If there was any doubt that mobile devices are becoming the way to shop, then erase it from your mind. Statistics abound. According to Juniper Research, even some months ago, purchases via mobile devices will exceed $700 billion by 2018. As everyone becomes comfortable with mobile devices big and small, it is entirely possible that this number will need to be revised. Upwards.
One reason is that most of the stats cover the new phenomenon of webrooming, where customers can shop through their phones and either go and collect their purchases, or get them delivered. Another is that, as the familiarity of the channel increases (some wise man once said that technology takes 10 years to become ‘invisible) the value of purchase increases too.
Take cars. Almost 250 million will be connected by 2020, according to Gartner (and about 249 million drivers will be trying to find the ‘off’ switch). But customers are increasingly shopping for their cars ‘via’ their mobile devices. According to AutoTrader almost 40 percent of customers research cars, particularly used cars, using their mobile – and other – devices.

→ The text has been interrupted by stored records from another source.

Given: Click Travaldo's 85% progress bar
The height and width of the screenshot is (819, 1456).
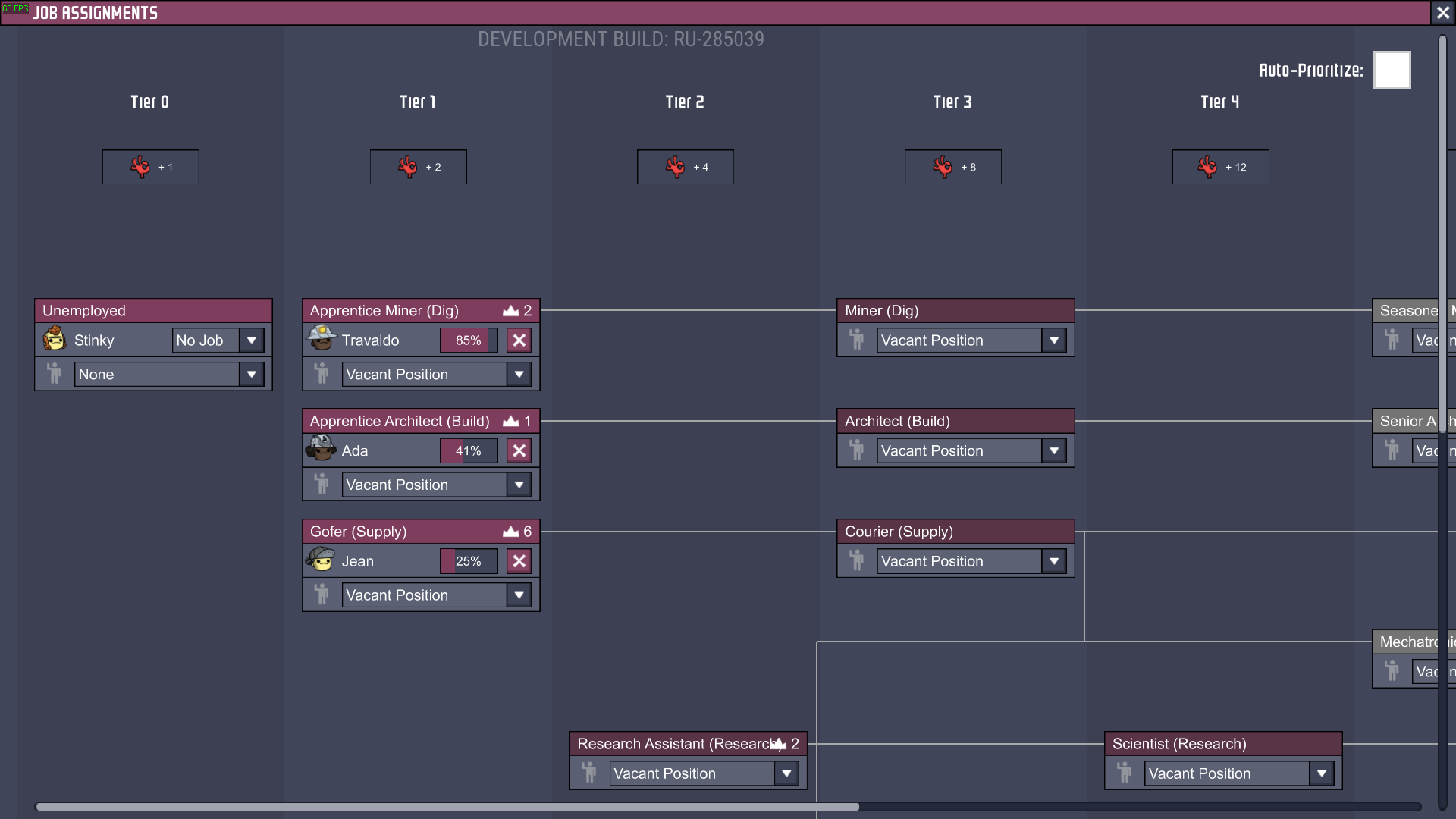Looking at the screenshot, I should click(x=469, y=340).
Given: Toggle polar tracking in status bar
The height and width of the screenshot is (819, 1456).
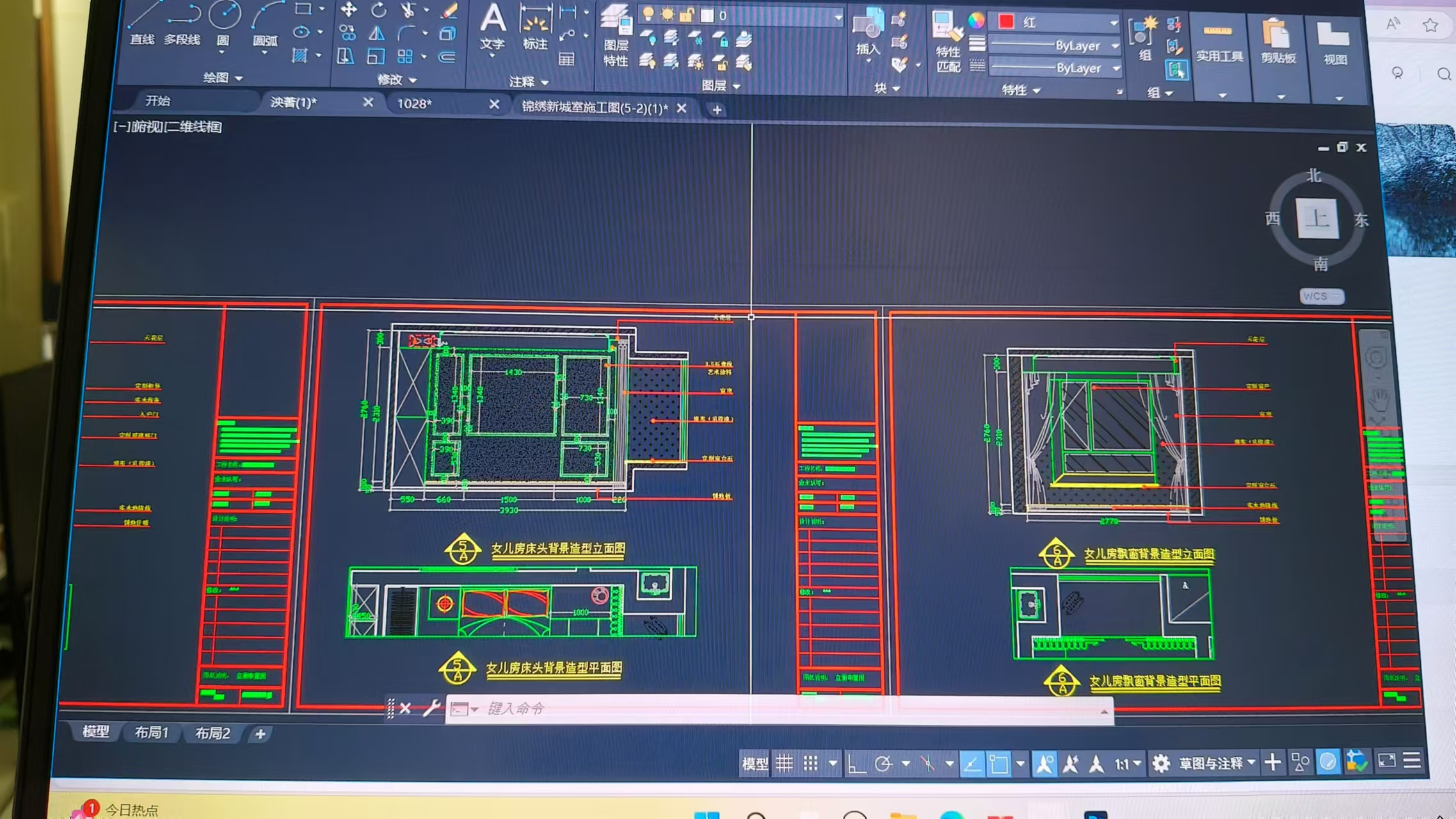Looking at the screenshot, I should point(884,763).
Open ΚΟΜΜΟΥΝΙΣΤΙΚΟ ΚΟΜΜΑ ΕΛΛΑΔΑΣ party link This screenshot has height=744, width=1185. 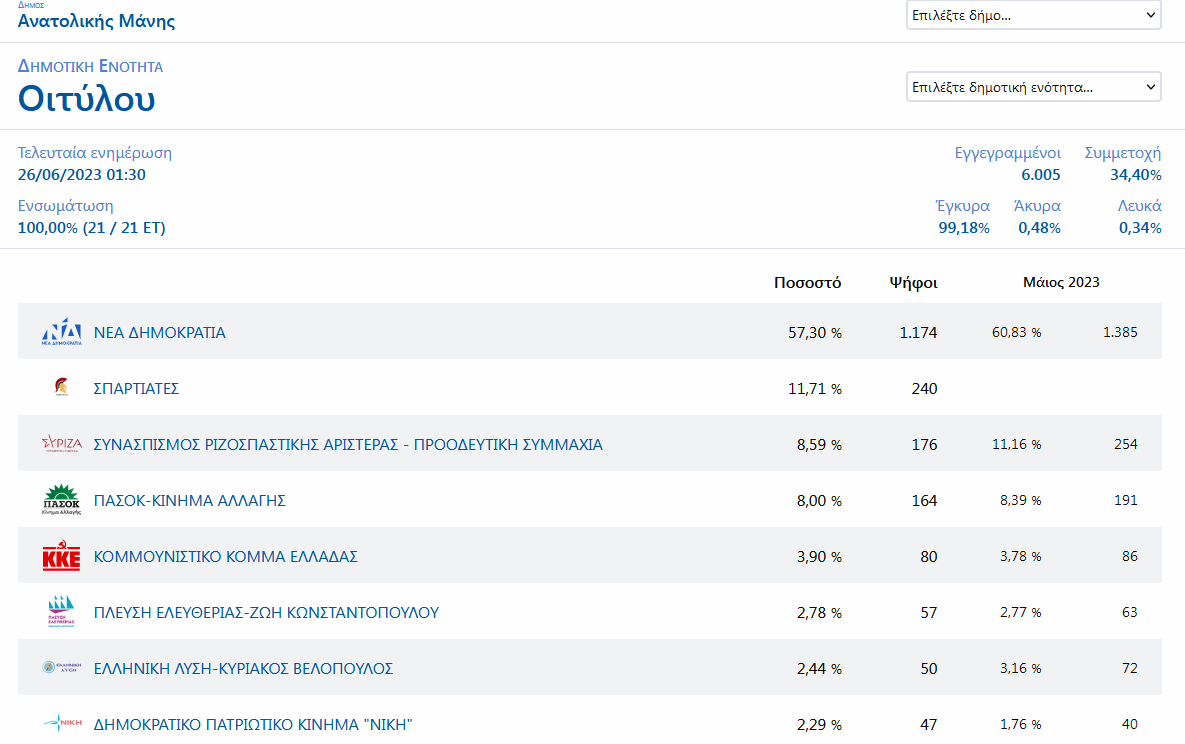coord(225,557)
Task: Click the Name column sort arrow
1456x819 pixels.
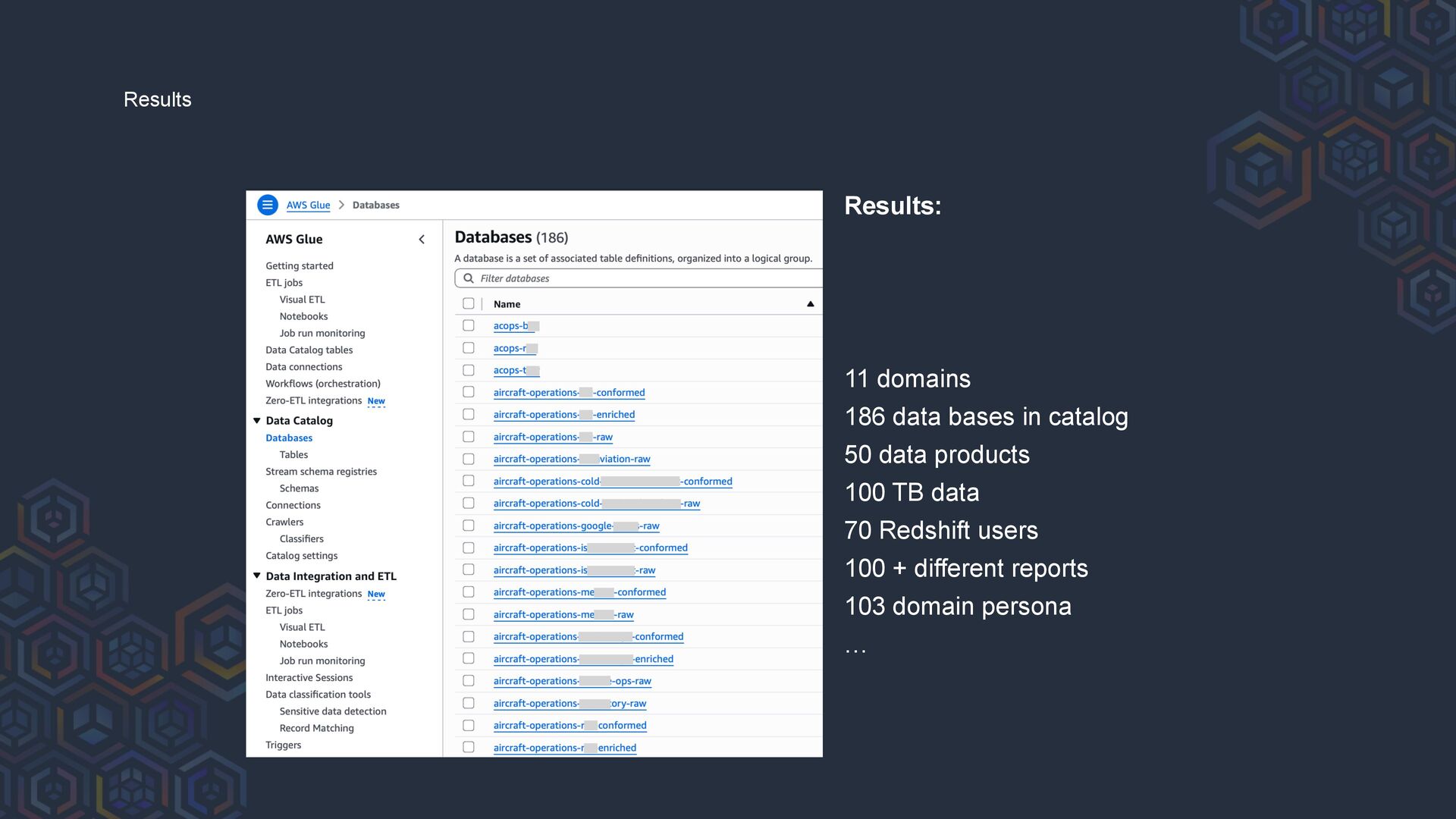Action: click(810, 304)
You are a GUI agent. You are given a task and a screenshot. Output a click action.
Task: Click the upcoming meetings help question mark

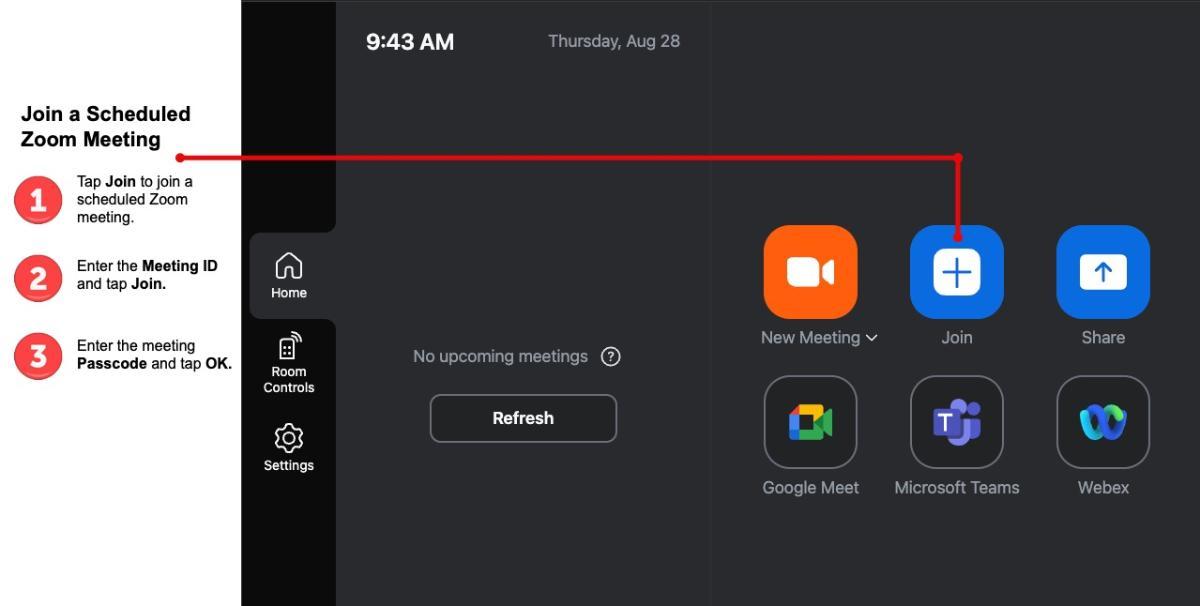pyautogui.click(x=611, y=356)
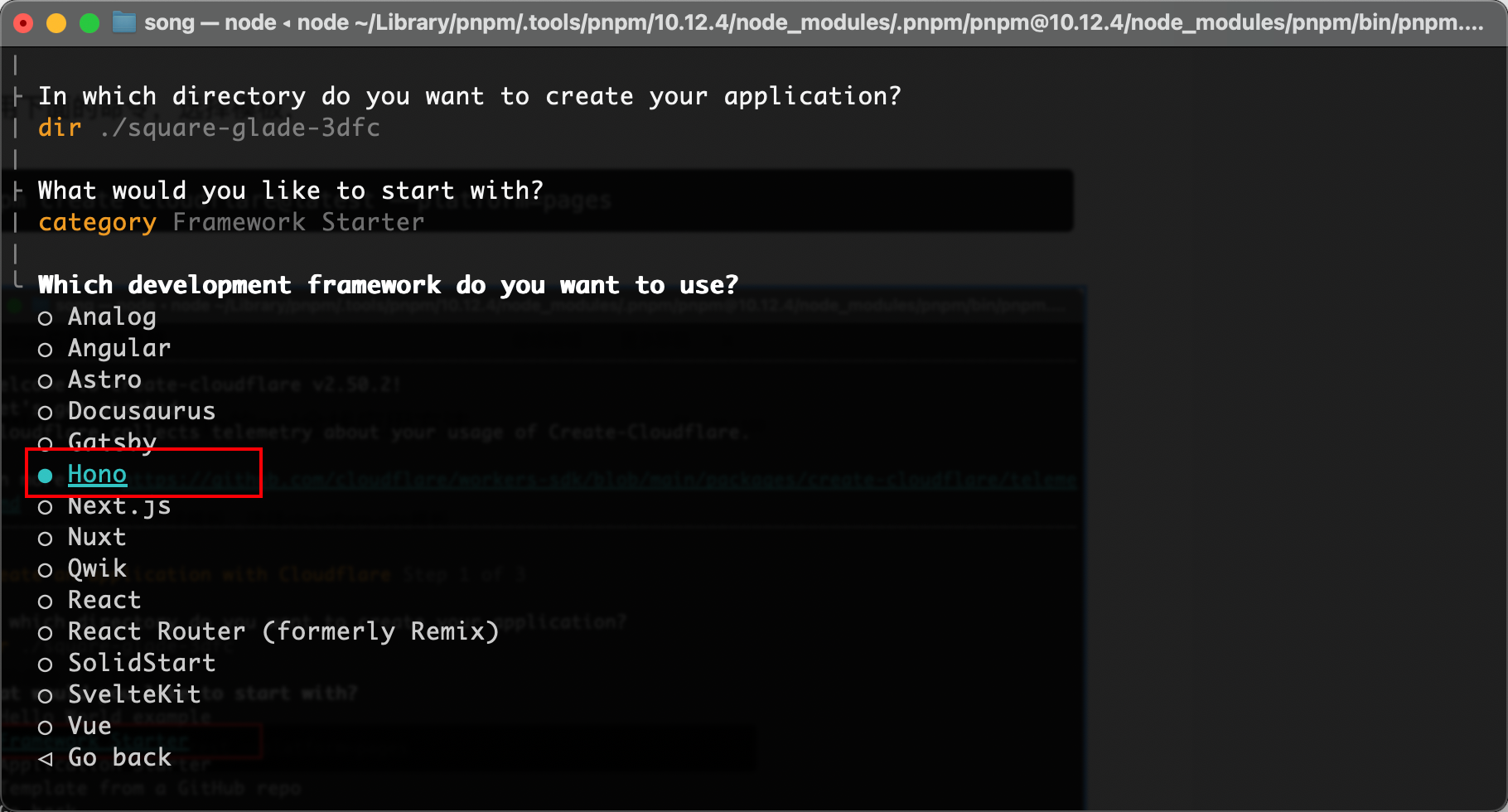This screenshot has height=812, width=1508.
Task: Select the Angular framework option
Action: coord(118,348)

Whether customers would ever complete the transaction via their mobile device remains to be seen, but given the increasing pace at which mobile ‘technology’ is becoming invisible, one day it is sure to happen. Some time ago, a speaker at billing conferences used to use the example of a pink fluffy sofa and whether customers would ever put such big ticket items on their phone bill. Perhaps not on their phone bills, but as the security of mobiles become simpler and stronger, then using them as secure digital money transfer devices is inevitable.
Overall, this all points to a ‘mobile first’ world and the developers of interactive, intuitive self service applications, for example, will now be getting serious attention from established telecoms companies wondering how to alter their businesses from traditional post paid models to interactive, real time businesses.
And the opportunities are wide spread, from analytics to simplified security and the ability to manage money, pay bills and generally use the mobile device as a nexus of all the devices that we now use.
Soon, perhaps, the blurring will disappear and the mobile will become a clear window through which we look at and manage our entire world.